No entanto, não fazendo
concessões, pois para ele, como demonstra, propor qualquer pena, por menor que
fosse, seria aceitar a culpa que, contra a sua própria consciência. Para ele,
não tinha cometido os crimes que lhe imputavam.
A segunda parte da Apologia descreve o momento em que
Sócrates estabelece a pena que julgava merecer: nem exílio, nem multa, mas a
própria morte, para, assim, não abrir mão de sua própria consciência. Preferia morrer
a declarar-se culpado e, assim, trair sua consciência.
Na terceira e última
parte da Apologia, Platão
“transcreve” as últimas palavras de Sócrates endereçadas àqueles que o
condenaram a morte. Faz isso, segundo o relato, com absoluta serenidade e com
elevado orgulho como quem deseja mesmo a morte.
Tribunal dos Heliastas
Helieia era onde eram julgados a maioria dos processos e, tal como nos assuntos políticos, o povo ateniense era soberano em matéria judiciária.
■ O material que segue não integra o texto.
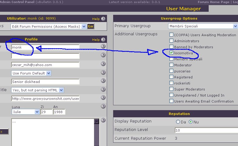Click help icon in the Profile header
Screen dimensions: 238x146
(x=103, y=40)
Assim, anualmente, os arcontes sorteavam seis mil jurado entre os cidadãos de mais de 30 anos que, uma vez escolhidos, prestavam juramento; após este juramento, os heliastas eram divididos em dez secções de quinhentos membros cada, ficando mil como suplentes.
O número de convocados para cada julgamento era decidido pelo magistrado que instruía do processo e escolhido mediante a natureza da causa. Era-lhes paga uma indemnização diária, relativamente elevada, o que levava a que a função de jurado se tenha tornado um modo de vida para os Atenienses mais pobres — situação ridicularizada por Aristófanes, na comédia As Vespas.
A Heleia, tal como estava organizada, apresentava graves inconvenientes; os jurados formavam uma assembleia muito numerosa, com escassa competência e facilmente impressionável — o que fazia com que, em geral, se atendesse mais aos sentimentos irrefletidos do que à razão. Como tal, a justiça raramente era imparcial, tornando-se uma arma na mão dos políticos; aqui, como noutras instituições democráticas, era importante, acima de tudo, uma boa capacidade oratória.